Да, разговора не получалось.
Он стоял передо мной, враз подросший, неулыбчивый парень, как будто и не очень знакомый со мной.
На Вадиме были серые штаны и серая рубаха, неизвестные мне, видать детдомовские. Странное дело, они еще больше отделяли Вадима от меня.
И еще мне показалось, словно он чувствует какую-то неловкость. Словно он в чем-то виноват, что ли? Но в чем? Какая глупость!
Просто я жил в одном мире, а он существовал совсем в другом.
— Ну, я пошел? — спросил он меня.
Странно. Разве такое спрашивают?
— Конечно, — сказал я. И пожал ему руку.
— Будь здоров! — сказал он мне, мгновение смотрел, как я иду, потом решительно повернулся и уже не оглядывался.
С тех пор я его не видел.
В здании, которое занимал детский дом, расположилась артель, выпускавшая пуговицы. В войну ведь и пуговиц не было. Война кончилась, и срочно понадобились пуговицы, чтобы пришивать их к новым пальто, костюмам и платьям.
* * *Осенью я пошел в четвертый класс, и мне снова выдали талоны на дополнительное питание.
Дорогу в восьмую столовку приукрасила солнечная осень — над головой качались кленовые ветви, расцвеченные, точно разноцветными флажками, праздничными листьями.
Многое я теперь видел и понимал по-другому. Отец был жив, и хотя еще не вернулся, потому что шла новая война, с японцами, это уже не казалось таким страшным как все, что минуло. Мне оставалось учиться всего несколько месяцев, и — пожалуйста — в кармане свидетельство о начальном образовании.
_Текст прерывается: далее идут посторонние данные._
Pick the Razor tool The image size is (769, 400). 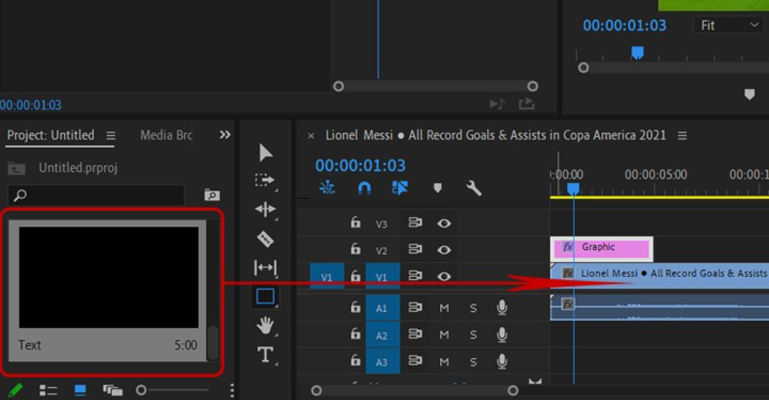265,238
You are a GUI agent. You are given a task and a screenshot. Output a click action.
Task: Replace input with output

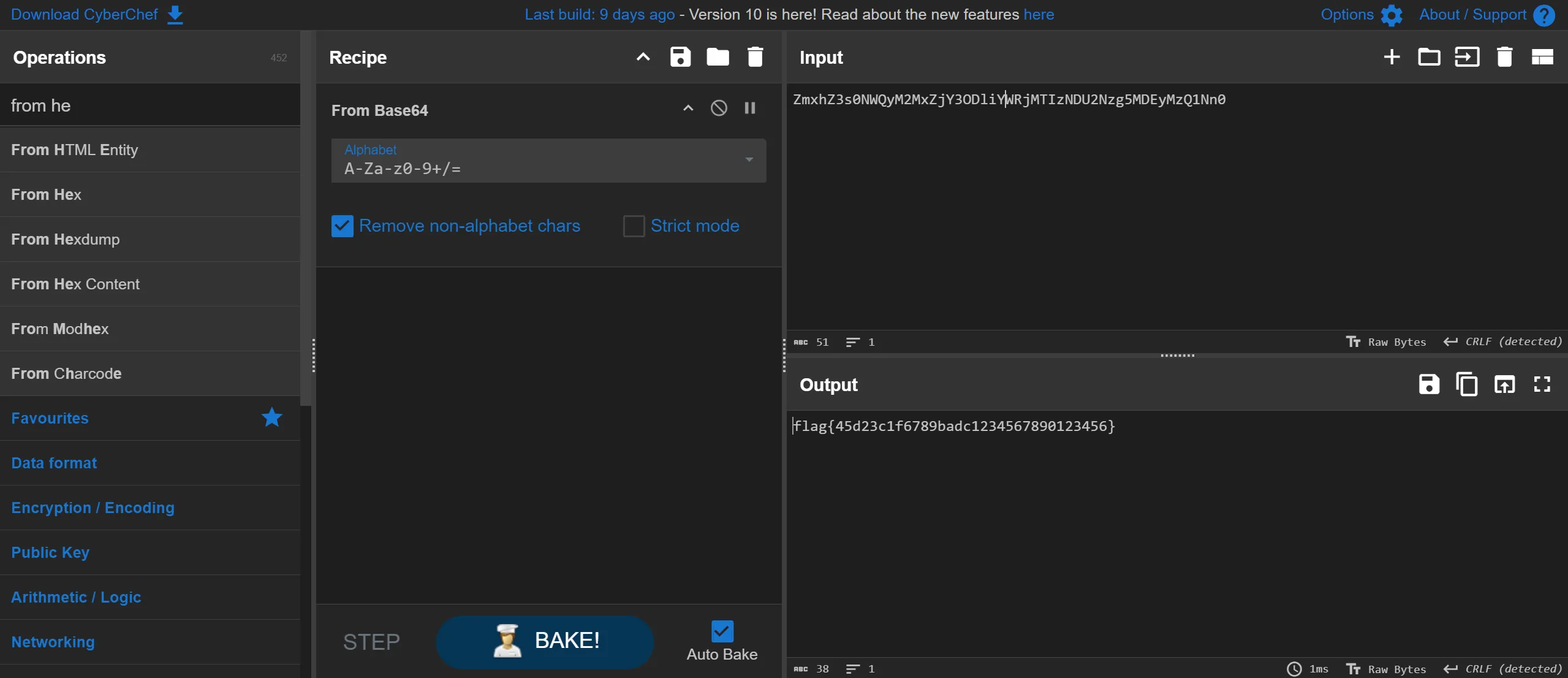pos(1504,384)
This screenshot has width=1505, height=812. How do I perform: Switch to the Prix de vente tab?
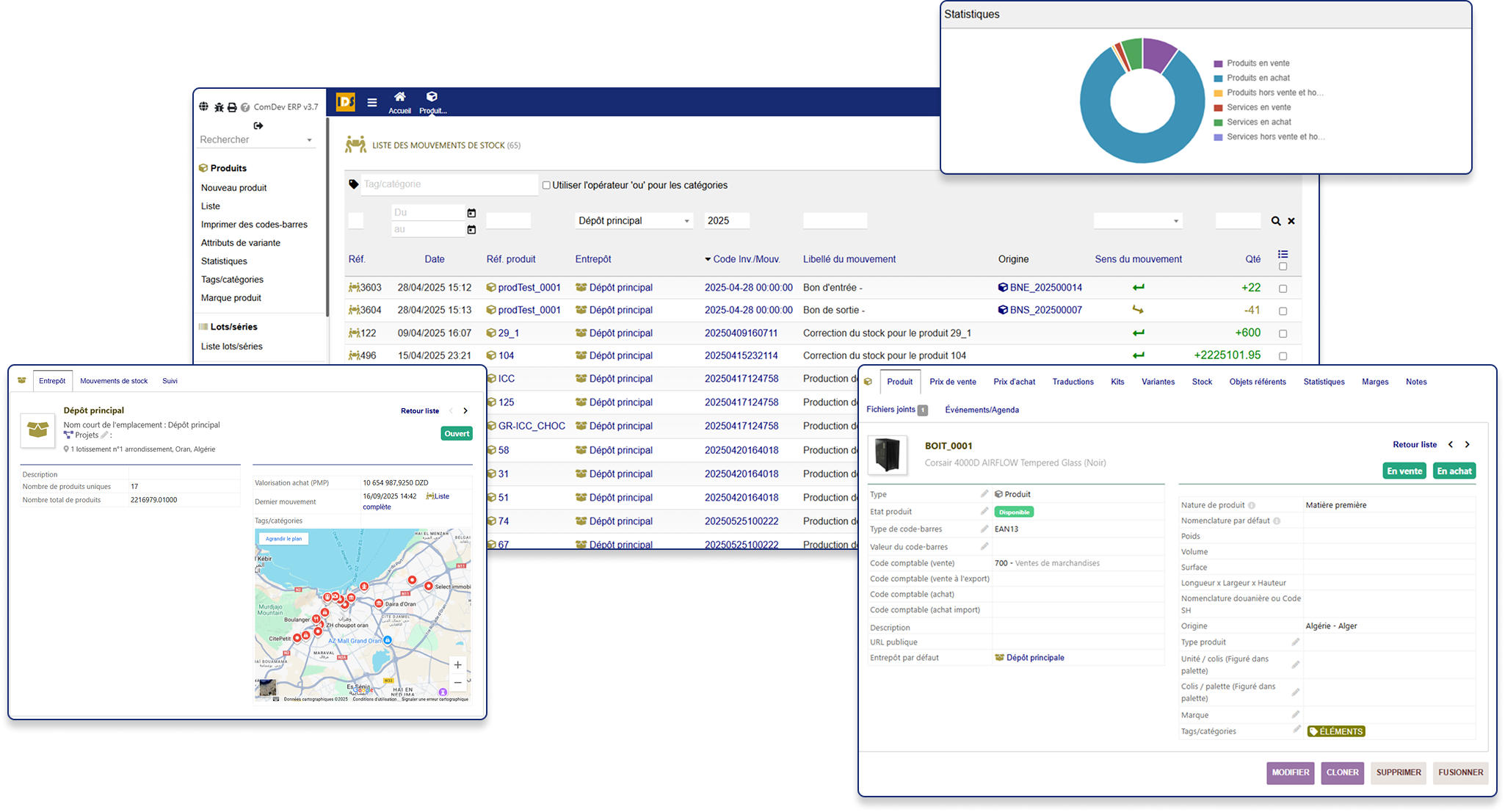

Все растет кругом. Деревья растут, ну и маленькие люди — тоже, у каждого сообразительности прибывает, и все меняется в наших глазах. Решительно все!
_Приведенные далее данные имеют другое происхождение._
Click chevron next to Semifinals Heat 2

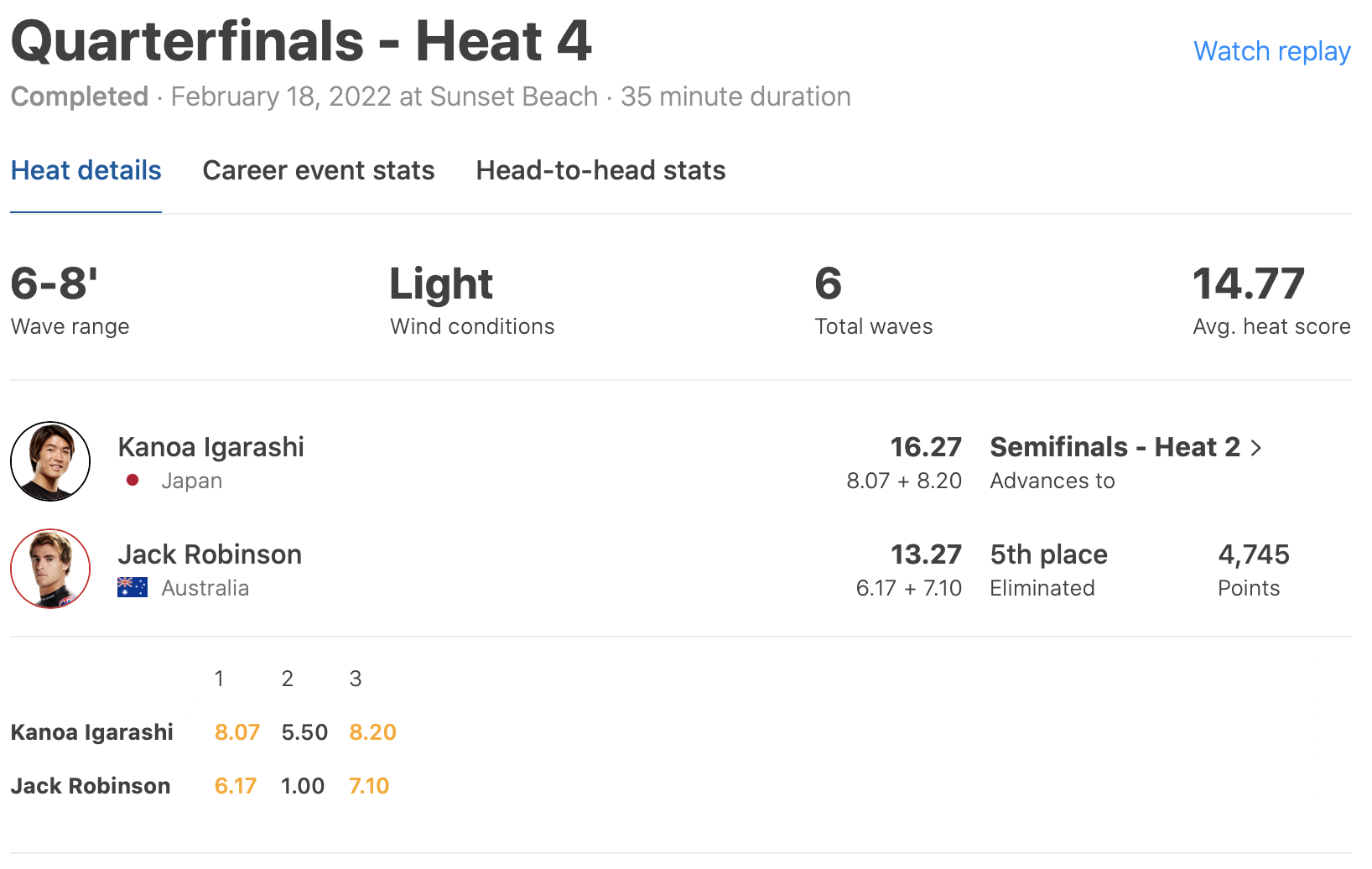click(x=1256, y=448)
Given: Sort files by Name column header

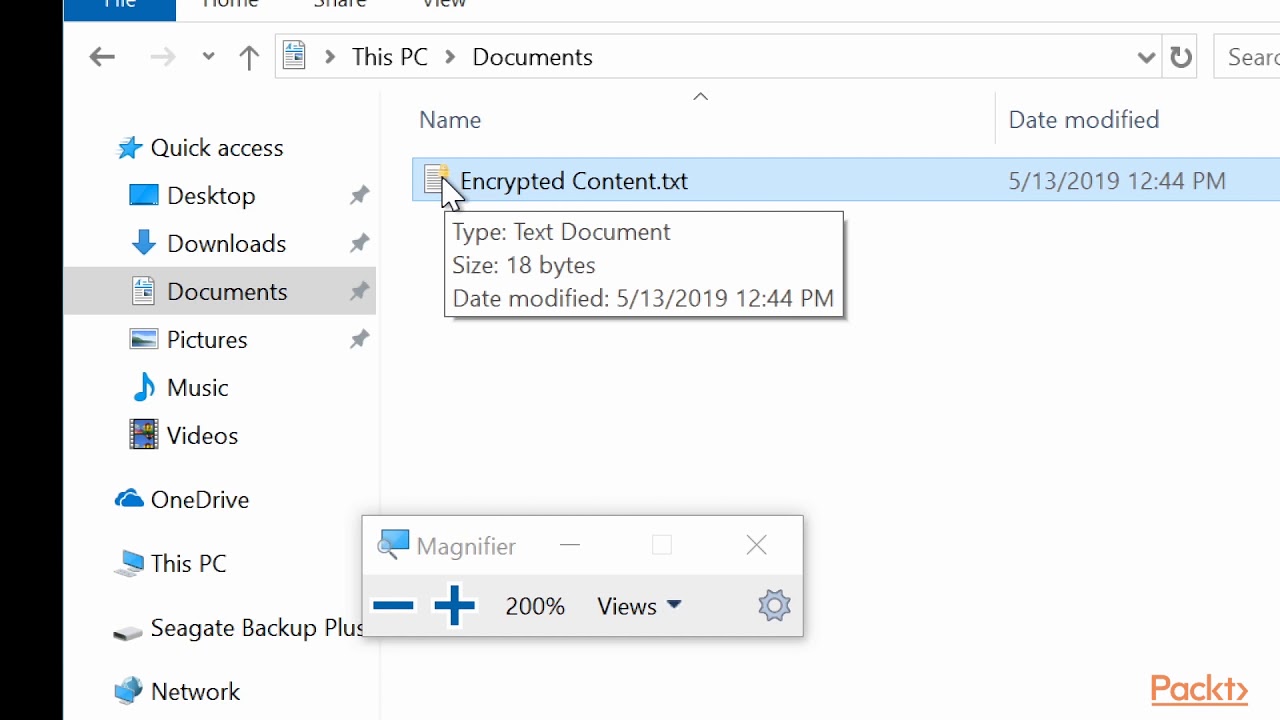Looking at the screenshot, I should pos(450,120).
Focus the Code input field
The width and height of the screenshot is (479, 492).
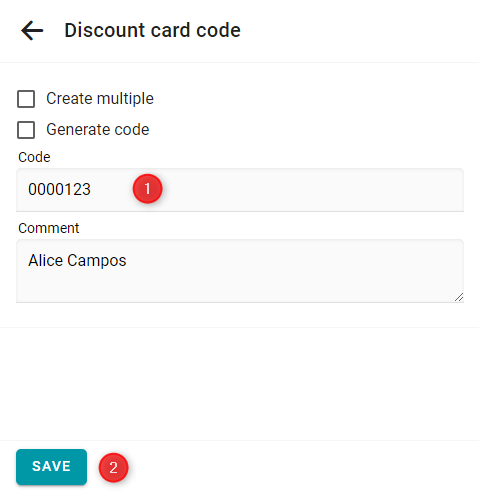pos(240,190)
Осень стояла теплая, раздевать и одевать народ не требовалось, и тетя Груша выглядывала из своего окошка черным, антрацитовым глазом просто так, из чистого любопытства, тотчас опуская голову, — наверное, вязала.
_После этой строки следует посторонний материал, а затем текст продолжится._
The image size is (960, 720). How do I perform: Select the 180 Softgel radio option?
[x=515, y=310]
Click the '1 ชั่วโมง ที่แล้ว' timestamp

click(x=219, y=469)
И вообще народу в столовке стало меньше. Никто почему-то не толкался в тот час.
Я спокойно получил еду — опять славная, во все времена вкусная гороховица, котлета, компот, — взялся за ложку и, не оглядываясь по сторонам, бренчал уже о дно железной миски, как напротив меня возник мальчишка.
Война кончилась, слава богу, и я уже все забыл — короткая память. Мало ли отчего мог появиться тут пацан! Я совершенно не думал о таком недалеком прошлом.
На виске у мальчишки вздрагивала, пульсировала синяя жилка, похожая на гармошку, он смотрел на меня очень внимательно, не отрывая взгляда, и вдруг проговорил:
— Мальчик, если можешь, оставь!
Я опустил ложку…
Я опустил ложку и посмотрел на пацана. "Но ведь война кончилась!" хотел сказать, вернее, хотел спросить я.